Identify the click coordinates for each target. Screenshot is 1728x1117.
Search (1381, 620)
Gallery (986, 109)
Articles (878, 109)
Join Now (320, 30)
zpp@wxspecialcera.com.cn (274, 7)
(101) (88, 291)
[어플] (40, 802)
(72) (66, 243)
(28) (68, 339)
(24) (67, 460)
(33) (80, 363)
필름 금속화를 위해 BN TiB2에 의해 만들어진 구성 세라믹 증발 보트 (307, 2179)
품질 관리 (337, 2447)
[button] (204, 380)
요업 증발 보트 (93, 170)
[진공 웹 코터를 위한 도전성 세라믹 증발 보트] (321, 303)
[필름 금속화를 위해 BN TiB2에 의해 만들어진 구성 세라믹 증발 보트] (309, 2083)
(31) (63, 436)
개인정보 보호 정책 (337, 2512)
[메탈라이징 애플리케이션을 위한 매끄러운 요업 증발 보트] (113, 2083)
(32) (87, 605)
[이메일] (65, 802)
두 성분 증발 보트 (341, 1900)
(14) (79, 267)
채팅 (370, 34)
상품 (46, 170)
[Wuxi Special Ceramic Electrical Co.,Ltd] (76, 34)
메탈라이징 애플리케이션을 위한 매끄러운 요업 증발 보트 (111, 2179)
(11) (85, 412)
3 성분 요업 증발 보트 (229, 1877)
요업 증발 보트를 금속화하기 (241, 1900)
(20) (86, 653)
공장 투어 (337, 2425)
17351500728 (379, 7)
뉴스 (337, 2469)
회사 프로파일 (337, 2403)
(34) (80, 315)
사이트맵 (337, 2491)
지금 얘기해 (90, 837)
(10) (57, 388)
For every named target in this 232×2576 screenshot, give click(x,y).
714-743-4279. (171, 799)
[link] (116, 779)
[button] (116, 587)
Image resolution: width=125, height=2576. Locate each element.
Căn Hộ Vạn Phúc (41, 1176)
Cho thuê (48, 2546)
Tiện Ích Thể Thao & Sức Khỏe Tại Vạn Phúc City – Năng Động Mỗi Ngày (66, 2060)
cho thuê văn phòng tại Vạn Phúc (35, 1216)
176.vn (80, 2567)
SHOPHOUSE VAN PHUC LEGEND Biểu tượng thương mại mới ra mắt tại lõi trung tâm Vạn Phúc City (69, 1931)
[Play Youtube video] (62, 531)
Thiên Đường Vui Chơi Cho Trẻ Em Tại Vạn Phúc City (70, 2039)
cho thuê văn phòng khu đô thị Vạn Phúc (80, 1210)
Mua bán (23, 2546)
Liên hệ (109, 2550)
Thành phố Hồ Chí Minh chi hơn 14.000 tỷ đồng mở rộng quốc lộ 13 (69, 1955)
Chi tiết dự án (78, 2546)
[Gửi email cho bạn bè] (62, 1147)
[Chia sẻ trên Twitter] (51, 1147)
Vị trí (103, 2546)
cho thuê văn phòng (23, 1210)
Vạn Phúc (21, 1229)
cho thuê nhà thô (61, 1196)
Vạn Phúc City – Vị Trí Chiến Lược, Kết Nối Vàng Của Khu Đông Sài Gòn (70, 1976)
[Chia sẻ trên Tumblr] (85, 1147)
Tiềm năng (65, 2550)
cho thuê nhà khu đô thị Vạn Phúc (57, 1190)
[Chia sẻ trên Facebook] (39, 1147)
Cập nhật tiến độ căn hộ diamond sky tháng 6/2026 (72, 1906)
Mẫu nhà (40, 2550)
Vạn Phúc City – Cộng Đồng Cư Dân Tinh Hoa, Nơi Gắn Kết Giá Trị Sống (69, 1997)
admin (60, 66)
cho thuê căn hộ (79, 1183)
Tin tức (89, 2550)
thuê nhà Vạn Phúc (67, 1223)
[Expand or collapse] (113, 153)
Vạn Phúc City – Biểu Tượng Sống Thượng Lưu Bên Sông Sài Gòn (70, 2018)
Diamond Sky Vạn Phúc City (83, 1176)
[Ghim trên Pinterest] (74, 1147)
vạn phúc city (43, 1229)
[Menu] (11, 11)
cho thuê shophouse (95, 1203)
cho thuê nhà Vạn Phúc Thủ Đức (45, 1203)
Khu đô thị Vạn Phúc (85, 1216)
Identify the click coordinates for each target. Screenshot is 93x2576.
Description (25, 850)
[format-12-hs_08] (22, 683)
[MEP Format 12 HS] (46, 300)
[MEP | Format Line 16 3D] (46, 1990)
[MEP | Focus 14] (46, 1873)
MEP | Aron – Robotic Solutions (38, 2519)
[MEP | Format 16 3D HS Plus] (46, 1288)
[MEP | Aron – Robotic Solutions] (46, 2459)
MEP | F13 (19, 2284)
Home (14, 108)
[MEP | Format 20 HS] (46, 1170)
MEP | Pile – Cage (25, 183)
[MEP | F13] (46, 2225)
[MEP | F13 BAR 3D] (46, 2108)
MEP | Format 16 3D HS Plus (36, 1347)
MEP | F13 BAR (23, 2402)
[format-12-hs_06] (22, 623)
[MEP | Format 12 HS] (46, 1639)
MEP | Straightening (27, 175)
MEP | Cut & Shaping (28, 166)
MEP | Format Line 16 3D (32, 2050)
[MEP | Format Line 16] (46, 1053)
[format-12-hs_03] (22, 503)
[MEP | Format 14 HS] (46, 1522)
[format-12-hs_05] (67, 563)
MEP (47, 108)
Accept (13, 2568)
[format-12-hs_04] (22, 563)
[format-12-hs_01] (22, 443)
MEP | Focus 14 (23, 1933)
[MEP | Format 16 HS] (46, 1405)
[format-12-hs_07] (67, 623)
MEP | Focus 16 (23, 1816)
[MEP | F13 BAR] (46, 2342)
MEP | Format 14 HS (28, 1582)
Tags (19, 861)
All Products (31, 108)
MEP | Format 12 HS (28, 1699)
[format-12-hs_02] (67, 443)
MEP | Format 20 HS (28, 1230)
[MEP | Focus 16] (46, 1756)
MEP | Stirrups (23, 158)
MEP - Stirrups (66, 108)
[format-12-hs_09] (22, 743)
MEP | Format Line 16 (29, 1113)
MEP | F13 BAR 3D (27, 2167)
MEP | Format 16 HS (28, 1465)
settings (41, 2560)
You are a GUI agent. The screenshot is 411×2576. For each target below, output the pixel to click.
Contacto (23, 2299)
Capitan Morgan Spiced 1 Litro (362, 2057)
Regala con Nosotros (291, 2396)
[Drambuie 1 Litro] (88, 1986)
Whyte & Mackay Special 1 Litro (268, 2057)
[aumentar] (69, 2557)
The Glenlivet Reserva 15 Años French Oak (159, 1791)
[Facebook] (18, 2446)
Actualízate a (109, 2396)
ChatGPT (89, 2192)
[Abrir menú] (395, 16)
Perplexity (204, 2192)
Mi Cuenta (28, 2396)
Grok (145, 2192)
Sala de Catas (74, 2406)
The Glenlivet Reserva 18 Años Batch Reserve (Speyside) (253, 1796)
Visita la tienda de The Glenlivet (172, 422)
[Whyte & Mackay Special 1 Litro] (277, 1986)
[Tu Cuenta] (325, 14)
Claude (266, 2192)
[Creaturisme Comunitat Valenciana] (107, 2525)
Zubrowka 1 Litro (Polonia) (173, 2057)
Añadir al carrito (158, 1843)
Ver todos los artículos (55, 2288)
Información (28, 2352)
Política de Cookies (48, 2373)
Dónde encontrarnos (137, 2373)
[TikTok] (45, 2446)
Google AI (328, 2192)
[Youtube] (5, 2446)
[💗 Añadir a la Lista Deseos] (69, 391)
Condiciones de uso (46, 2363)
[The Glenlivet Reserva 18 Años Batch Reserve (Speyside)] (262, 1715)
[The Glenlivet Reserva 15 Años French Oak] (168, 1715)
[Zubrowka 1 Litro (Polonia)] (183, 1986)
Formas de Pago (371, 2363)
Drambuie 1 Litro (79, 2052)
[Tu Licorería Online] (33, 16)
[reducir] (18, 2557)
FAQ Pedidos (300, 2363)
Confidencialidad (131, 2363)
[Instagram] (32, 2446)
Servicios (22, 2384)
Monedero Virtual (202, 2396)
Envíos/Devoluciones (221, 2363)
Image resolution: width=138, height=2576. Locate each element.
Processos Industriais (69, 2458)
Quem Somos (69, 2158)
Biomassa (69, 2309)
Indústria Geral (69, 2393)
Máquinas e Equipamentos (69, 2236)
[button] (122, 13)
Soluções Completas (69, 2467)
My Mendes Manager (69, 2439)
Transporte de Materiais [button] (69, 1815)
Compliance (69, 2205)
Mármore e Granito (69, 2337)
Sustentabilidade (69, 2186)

= = =

◆ **Required action**: Go through the records above and copy every line holding the word "매끄러운".

◆ **Response area**:
[메탈라이징 애플리케이션을 위한 매끄러운 요업 증발 보트] (113, 2083)
메탈라이징 애플리케이션을 위한 매끄러운 요업 증발 보트 (111, 2179)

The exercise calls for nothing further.